I am studying Greek using the video course Greek 101: Learning an Ancient Language. It teaches Homeric Greek but mentions the Koine forms too. I was wondering whether Attic was not important enough to merit the special attention given to Koine in the course. After all, Plato and Aristotle wrote in Attic, so one would think that Attic forms would at least be mentioned in passing. Am I missing out on something here?


----------



## entangledbank

Almost everyone worth reading wrote in Attic, so that's the one version I'd choose, myself. But really Ancient Greek is close enough to the same thing, whether you study Homeric, or Attic, or Koine, the three varieties a reader has most need of. Once you've studied one, and can adequately read Homer, or whatever, you can then study the comparatively minor differences needed to understand Plato, or Pindar, or Sappho, or the New Testament. You're not confronted with a hugely different variety like Modern Greek.


----------



## G A Sindh

Thanks.

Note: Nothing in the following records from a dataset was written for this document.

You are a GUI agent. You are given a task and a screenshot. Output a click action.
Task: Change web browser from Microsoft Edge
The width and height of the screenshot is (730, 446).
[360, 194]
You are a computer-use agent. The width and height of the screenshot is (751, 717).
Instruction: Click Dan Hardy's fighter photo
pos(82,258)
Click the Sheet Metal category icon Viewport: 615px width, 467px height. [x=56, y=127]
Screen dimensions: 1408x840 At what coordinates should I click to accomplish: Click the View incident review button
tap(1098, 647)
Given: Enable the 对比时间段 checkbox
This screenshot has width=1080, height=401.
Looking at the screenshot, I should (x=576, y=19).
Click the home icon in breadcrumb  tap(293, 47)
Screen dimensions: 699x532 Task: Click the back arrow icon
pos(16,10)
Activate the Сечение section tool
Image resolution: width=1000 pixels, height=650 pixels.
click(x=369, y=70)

Is Attic a transitional stage between Homeric and Koine? If so, I can understand why the professor would teach Homeric and Koine but not Attic since doing so would be redundant.


----------



## Perseas

entangledbank said:


> Almost everyone worth reading wrote in Attic, so that's the one version I'd choose, myself. But really Ancient Greek is close enough to the same thing, whether you study Homeric, or Attic, or Koine, the three varieties a reader has most need of. Once you've studied one, and can adequately read Homer, or whatever, you can then study the comparatively minor differences needed to understand Plato, or Pindar, or Sappho, or the New Testament. You're not confronted with a hugely different variety like Modern Greek.




@G A Sindh
Maybe because Koine Greek is the closest to Modern Greek than Homeric and Attic, and also a lingua franca for many centuries, so it was very important...


----------



## apmoy70

G A Sindh said:


> I am studying Greek using the video course Greek 101: Learning an Ancient Language. It teaches Homeric Greek but mentions the Koine forms too. I was wondering whether Attic was not important enough to merit the special attention given to Koine in the course. After all, Plato and Aristotle wrote in Attic, so one would think that Attic forms would at least be mentioned in passing. Am I missing out on something here?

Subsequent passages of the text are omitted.